Start of Text block

The number of adults in England prescribed at least one medicine for attention deficit hyperactivity disorder (ADHD) or a central nervous system (CNS) stimulant has nearly doubled since the start of the COVID-19 pandemic, data obtained by The Pharmaceutical Journal have revealed.
NHS data, obtained through a freedom of information request to NHS Business Services Authority (NHS BSA), show that the number of adults prescribed central nervous system (CNS) stimulants and drugs used for ADHD increased by 91% between January 2020 and January 2023, from 37,844 patients to 72,376 patients, respectively.
The increase means that more adults than children are now being prescribed ADHD medicines.
The data also revealed that the number of females being prescribed these medicines has risen more quickly than the number of males, with 129% more women prescribed CNS stimulants and drugs used for ADHD in January 2023 (31,664) than in January 2020 (13,797).
Meanwhile, the number of men taking CNS stimulants and drugs used for ADHD increased by 69% over the same period, from 24,047 men in January 2020 to 40,712 in January 2023.
In March 2023, NHS BSA said that the total number of patients prescribed these medicines increased by almost 85% in the five years between 2017 and 2022.
ADHD was not formally recognised as a condition by the NHS until 2000 in children and 2008 in adults.
Commenting on the analysis, Peter Carpenter, chair of the Royal College of Psychiatrists’ neurodevelopmental psychiatry special interest group, said: “The fact that more adults are now being prescribed medication than children underpins the fact that, in a high percentage [of people], ADHD continues into adulthood but also that many people will have struggled with undiagnosed ADHD for decades and are only seeking help now.”
Carpenter added that the increasing diagnostic rate for ADHD, “while a stride in the right direction”, is placing NHS mental health and primary care services under unprecedented strain.
“It is essential to stress that these newly diagnosed cases necessitate appropriate follow-up and aftercare,” he said.

End of Text block
Start of Information shown

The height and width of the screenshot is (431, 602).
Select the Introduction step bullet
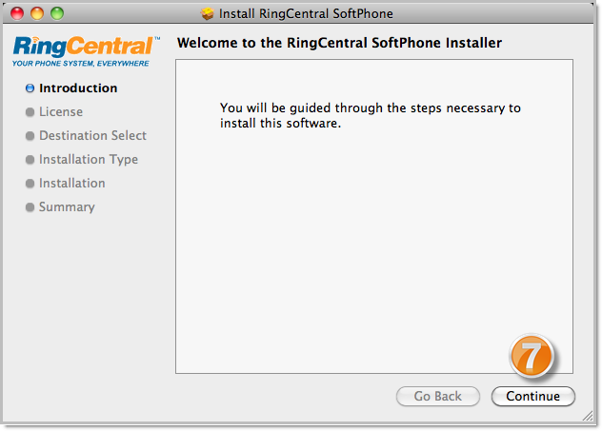pos(30,88)
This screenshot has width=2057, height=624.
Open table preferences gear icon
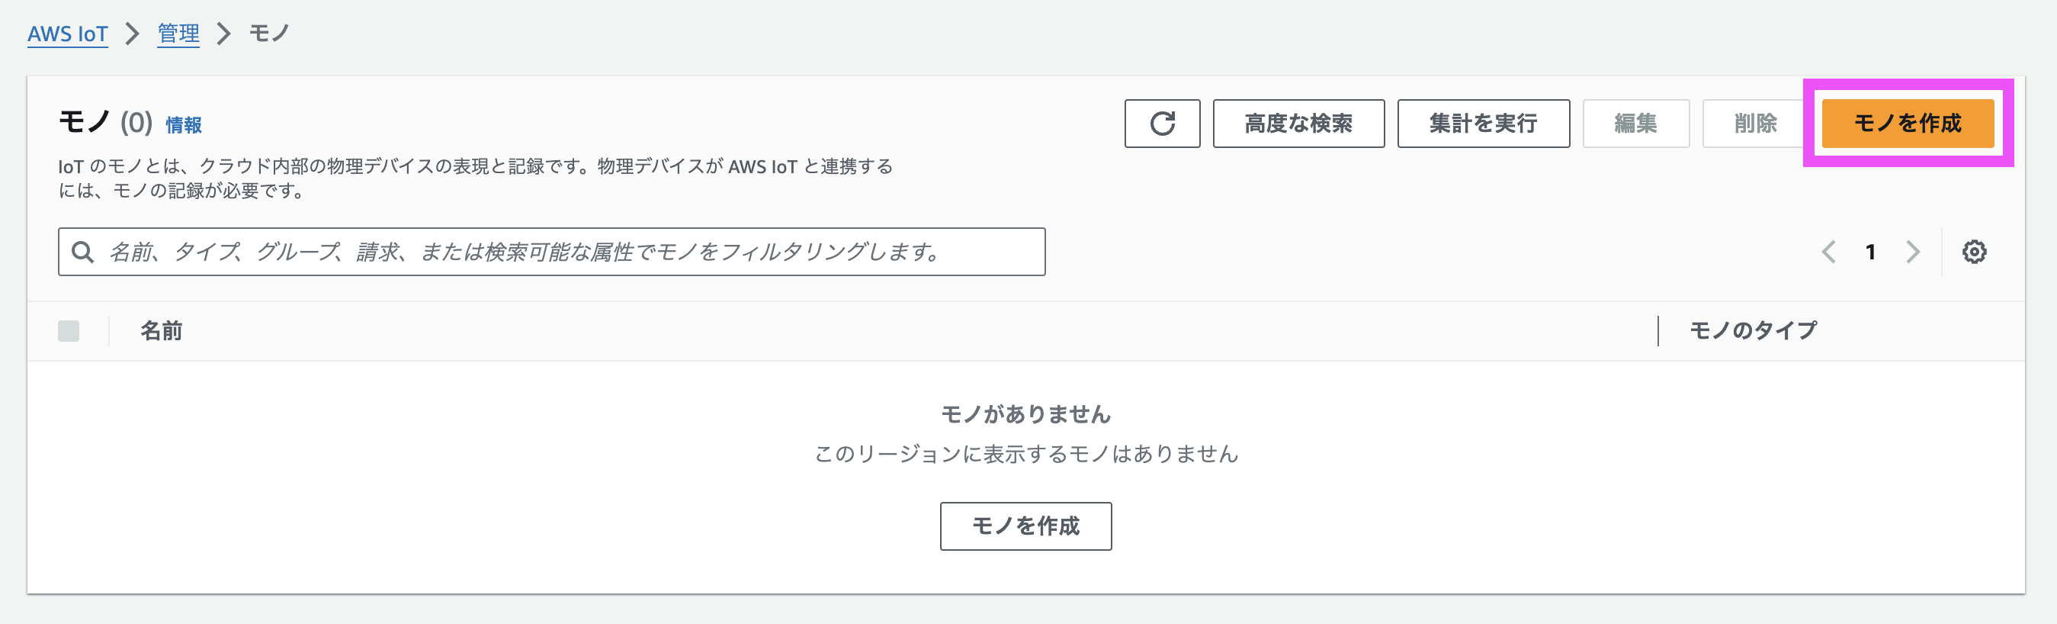pos(1974,252)
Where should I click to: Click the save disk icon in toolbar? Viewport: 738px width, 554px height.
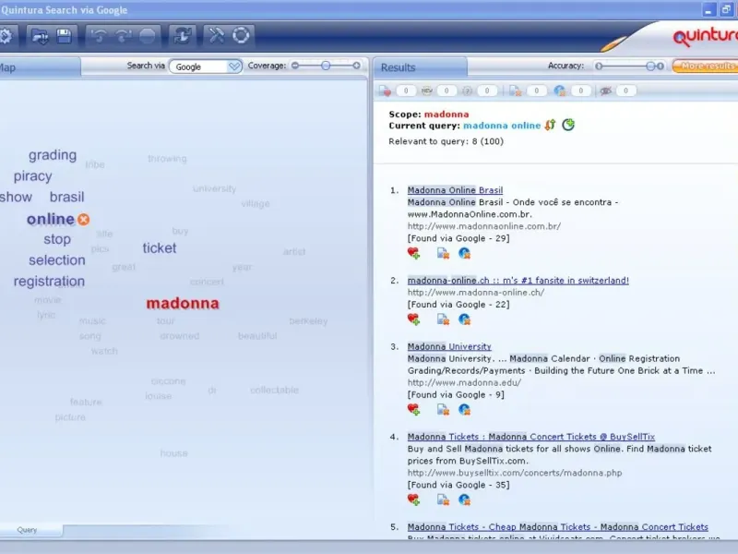pos(64,36)
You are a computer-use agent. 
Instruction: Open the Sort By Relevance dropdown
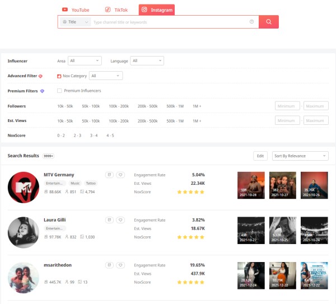300,156
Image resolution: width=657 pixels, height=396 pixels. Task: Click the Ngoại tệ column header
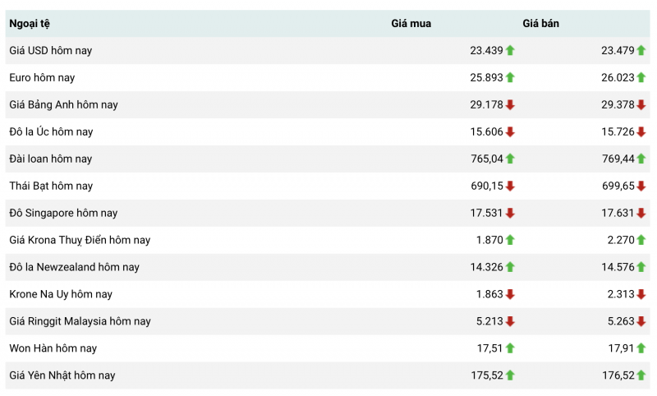pyautogui.click(x=30, y=24)
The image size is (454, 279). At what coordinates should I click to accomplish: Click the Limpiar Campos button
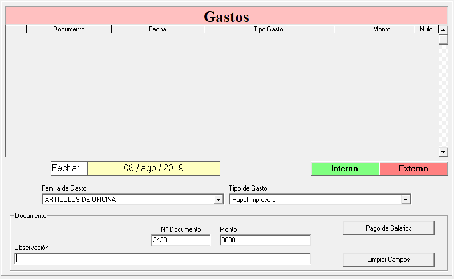click(388, 260)
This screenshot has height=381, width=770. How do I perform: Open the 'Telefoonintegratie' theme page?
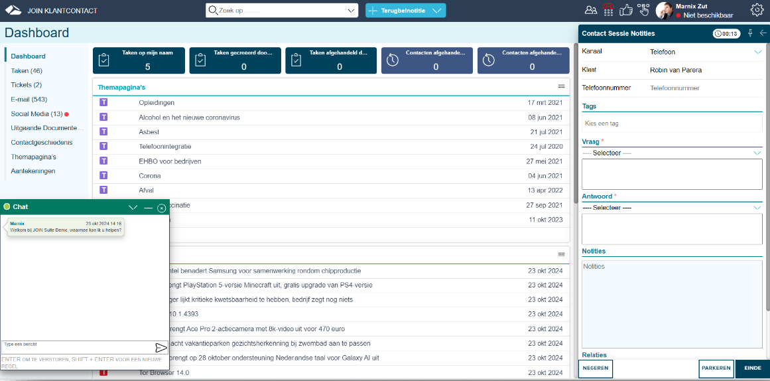(165, 147)
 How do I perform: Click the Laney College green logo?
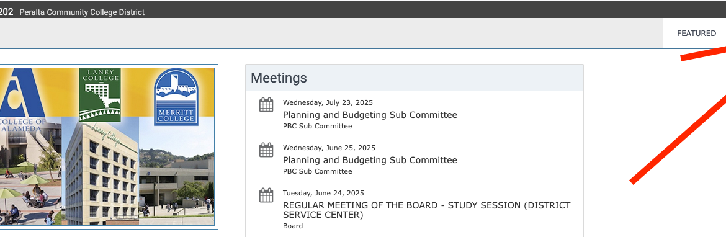(99, 95)
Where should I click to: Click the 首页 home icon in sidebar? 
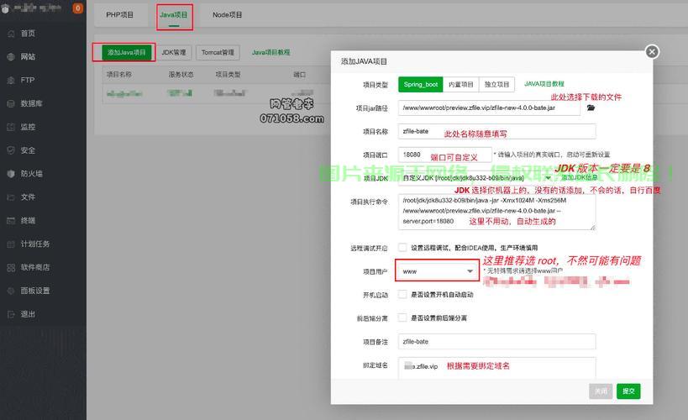pyautogui.click(x=11, y=34)
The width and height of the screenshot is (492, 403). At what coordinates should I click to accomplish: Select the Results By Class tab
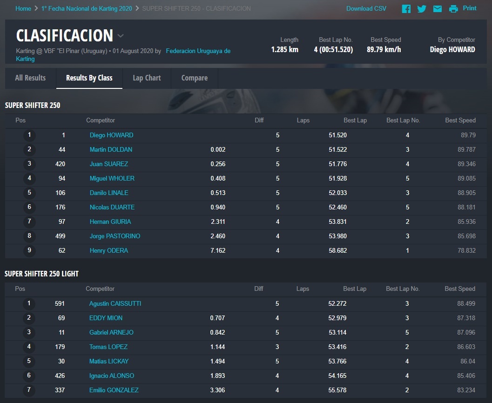[89, 78]
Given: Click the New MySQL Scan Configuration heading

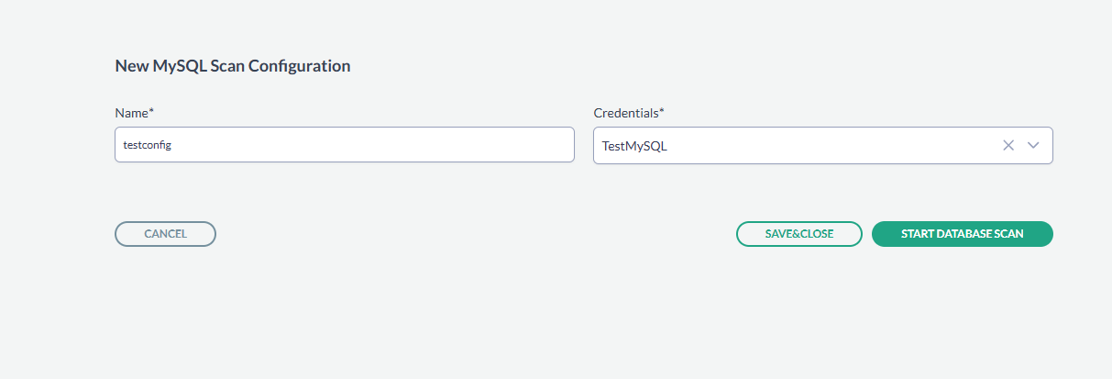Looking at the screenshot, I should tap(232, 66).
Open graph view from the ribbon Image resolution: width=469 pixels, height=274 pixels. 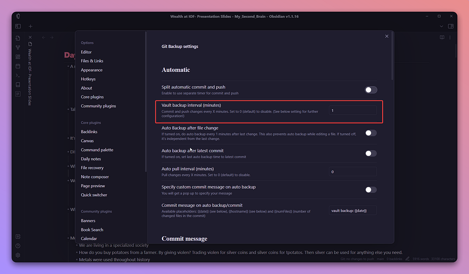[18, 47]
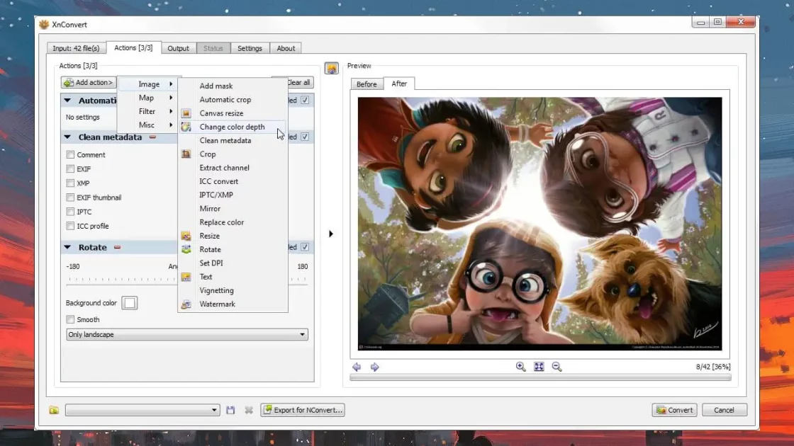
Task: Click the load preset folder icon
Action: point(54,410)
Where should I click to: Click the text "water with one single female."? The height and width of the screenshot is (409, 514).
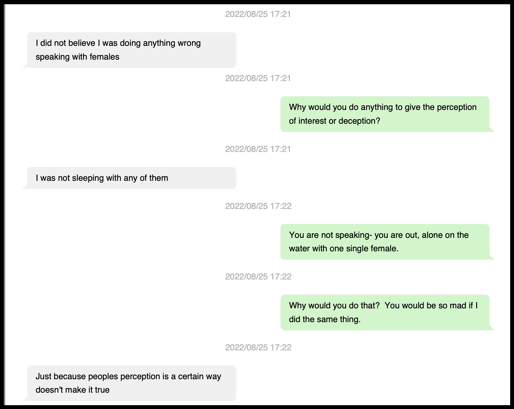(x=344, y=248)
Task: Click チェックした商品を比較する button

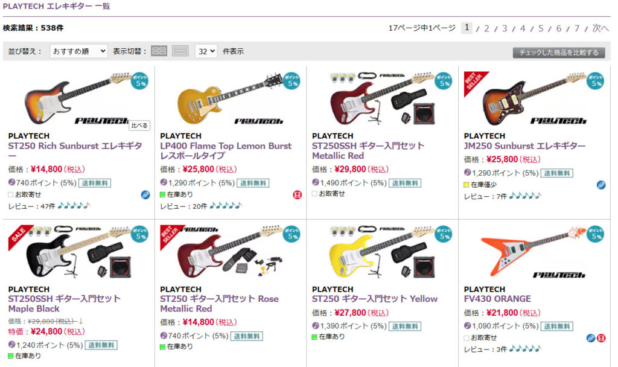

End of Information shown

* **Activity list**
**1.** List every percentage increase given in the article on ADHD prescriptions, and say what each one measures.
**2.** Answer these questions from the article on ADHD prescriptions:
(a) In what year did the NHS formally recognise ADHD as a condition in adults?
(b) How many women were prescribed CNS stimulants and drugs used for ADHD in January 2023?
(c) Which group within the Royal College of Psychiatrists does Peter Carpenter chair?
**3.** Write the next few paragraphs of the article on adult ADHD prescriptions, picking up after Carpenter's remark on follow-up and aftercare.

* **Answer list**
**1.**
- 91%: the rise in adults prescribed CNS stimulants and drugs used for ADHD between January 2020 and January 2023
- 129%: the rise in women prescribed these medicines over the same period
- 69%: the rise in men prescribed these medicines over the same period
- Almost 85%: the rise in the total number of patients prescribed these medicines between 2017 and 2022

**2.**
(a) 2008
(b) 31,664
(c) The neurodevelopmental psychiatry special interest group

**3.**
“We urgently require an infusion of resources into these services to not only manage the burgeoning waiting lists for assessments but also to ensure timely and high-quality post-diagnostic care to manage this surge effectively.”
Beryl Navti, clinical lead pharmacist for child and adolescent mental health services at North East London NHS Foundation Trust, warned that the increase in adult diagnoses is having consequences for young people as they reach the age of 18 years and are transferred to adult services.
“In some areas, GPs are unable to continue prescribing for young people waiting to be seen by adult ADHD services, and many children’s ADHD services cannot continue prescribing for over 18s, leaving a gap in treatment for these young people, putting them at significant risk,” she said.
Commenting on the increase in ADHD prescribing in women, Henry Shelford, chief executive of charity ADHD UK, said: “There’s a much larger proportional overhang of undiagnosed women because the pick-up rate in school for girls is so much lower.”
“Many talk of a ‘spike’ in assessment demand. However, it is not a spike. It is a fundamental change that requires a permanent shift in resourcing,” he said, adding that only a fraction of the estimated 1.9 million adults and 700,000 children living with ADHD in the UK receive a diagnosis.
ADHD UK routinely hears of children waiting two to three years for assessments and of no adult assessment provision being available in some areas, Shelford added.